§ **THE EXERCISE**
Answer these questions from the passage on external snapshots:
1. After a snapshot is taken, what state is the original disk image in?
2. In which formats can the original disk image be?
3. What condition must the virtual machine be in?

-- START OF PASSAGE --

Previously, I posted about snapshots here , which briefly discussed different types of snapshots. In this post, let’s explore how external snapshots work. Just to quickly rehash, external snapshots are a type of snapshots where, there’s a base image(which is the original disk image), and then its difference/delta (aka, the snapshot image) is stored in a new QCOW2 file. Once the snapshot is taken, the original disk image will be in a ‘read-only’ state, which can be used as backing file for other guests.

It’s worth mentioning here that:

• The original disk image can be either in RAW format or QCOW2 format. When a snapshot is taken, ‘the difference’ will be stored in a different QCOW2 file
• The virtual machine has to be running, live. Also with Live snapshots, no guest downtime is experienced when a snapshot is taken.

-- END OF PASSAGE --
-- START OF RAW RECORDS --

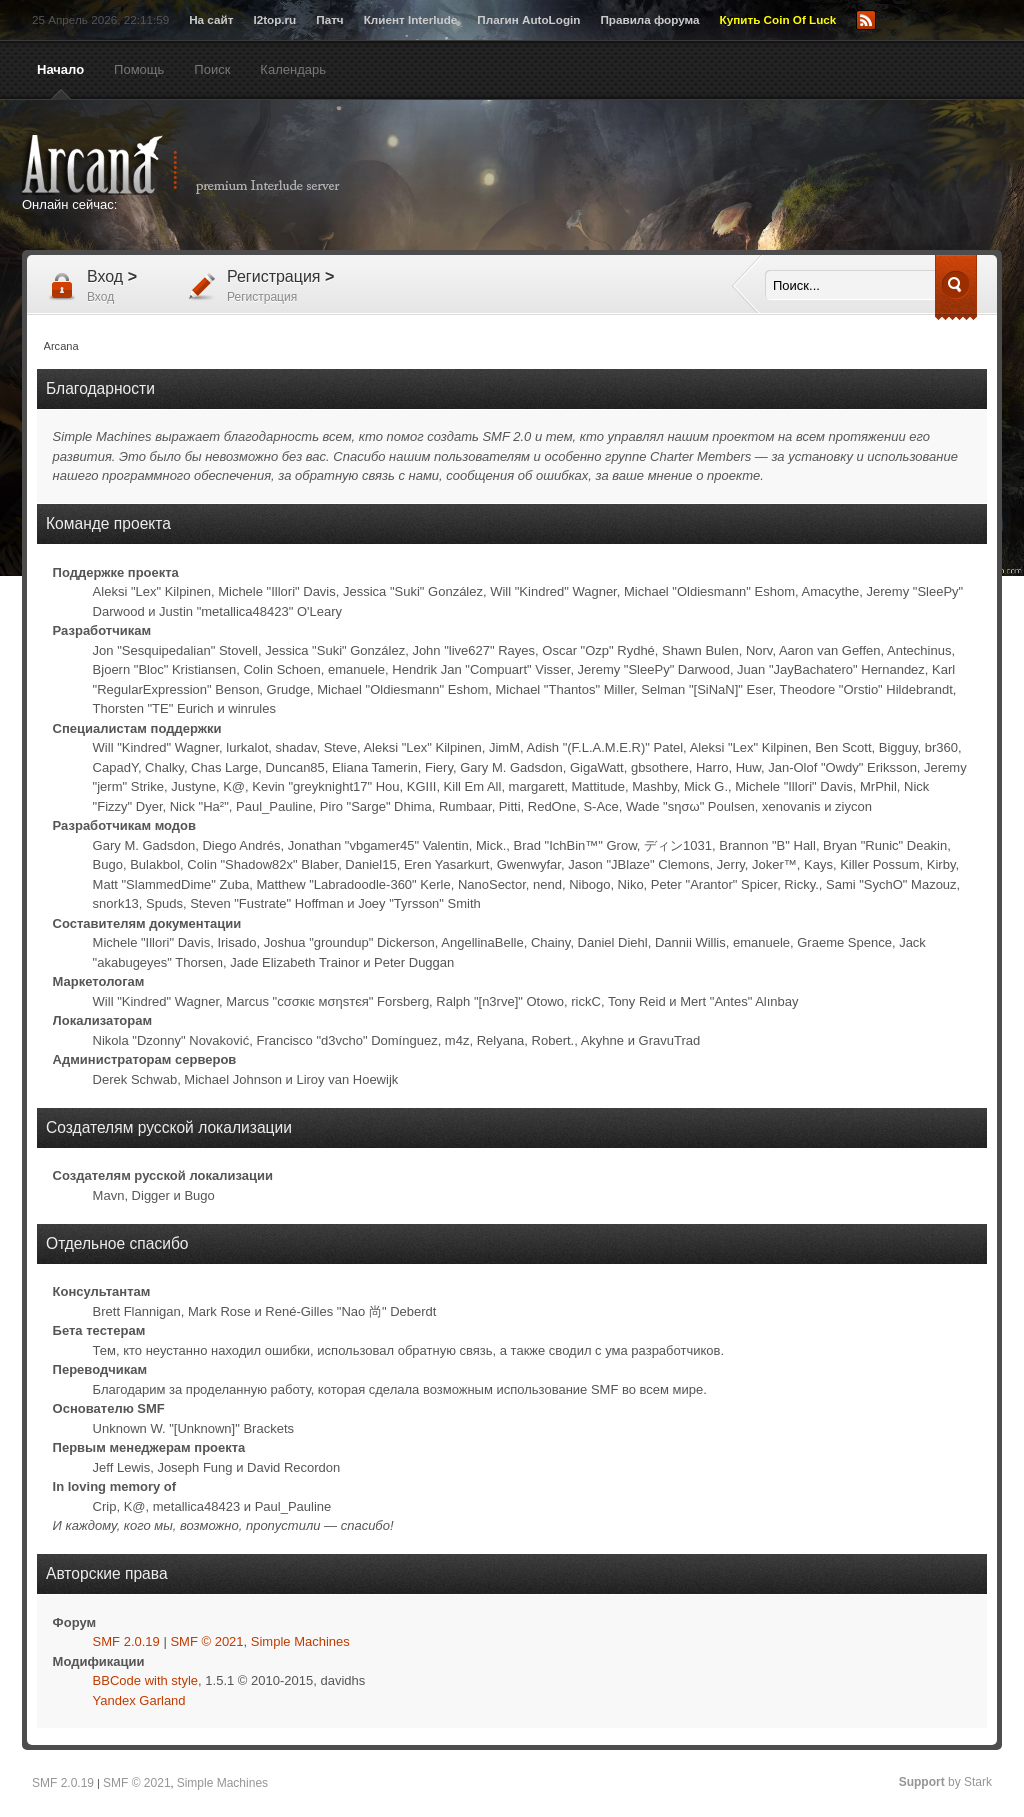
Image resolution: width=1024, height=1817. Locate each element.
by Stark (945, 1782)
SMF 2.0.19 (126, 1641)
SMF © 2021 (206, 1641)
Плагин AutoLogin (528, 19)
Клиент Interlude (411, 19)
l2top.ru (274, 19)
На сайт (211, 19)
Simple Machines (300, 1641)
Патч (329, 19)
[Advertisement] (707, 177)
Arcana (202, 165)
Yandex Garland (139, 1700)
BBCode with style (146, 1680)
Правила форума (649, 19)
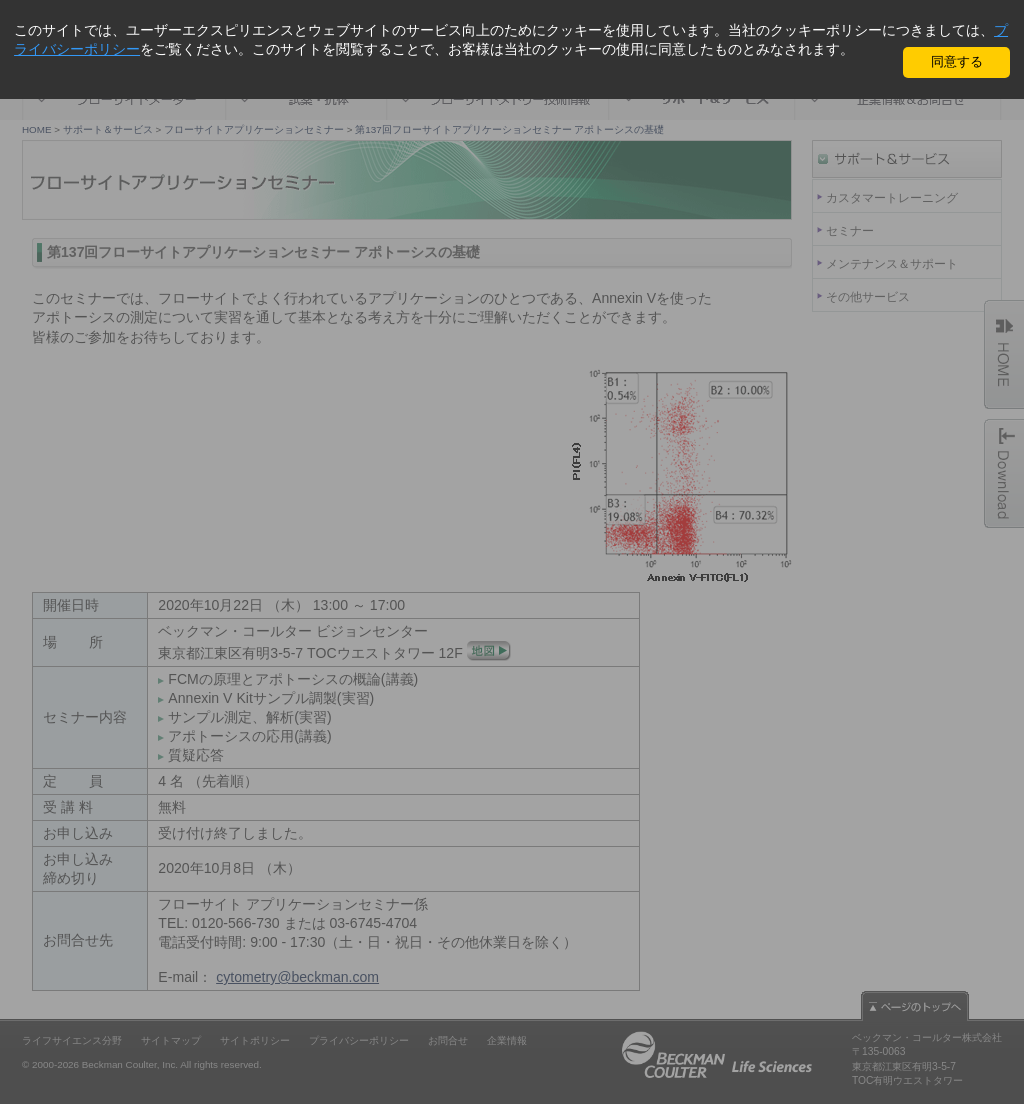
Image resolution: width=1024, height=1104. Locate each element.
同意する (957, 61)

-- END OF RAW RECORDS --

§ **PROBLEM SOLUTION**
1. A read-only state.
2. RAW or QCOW2.
3. It must be running, live.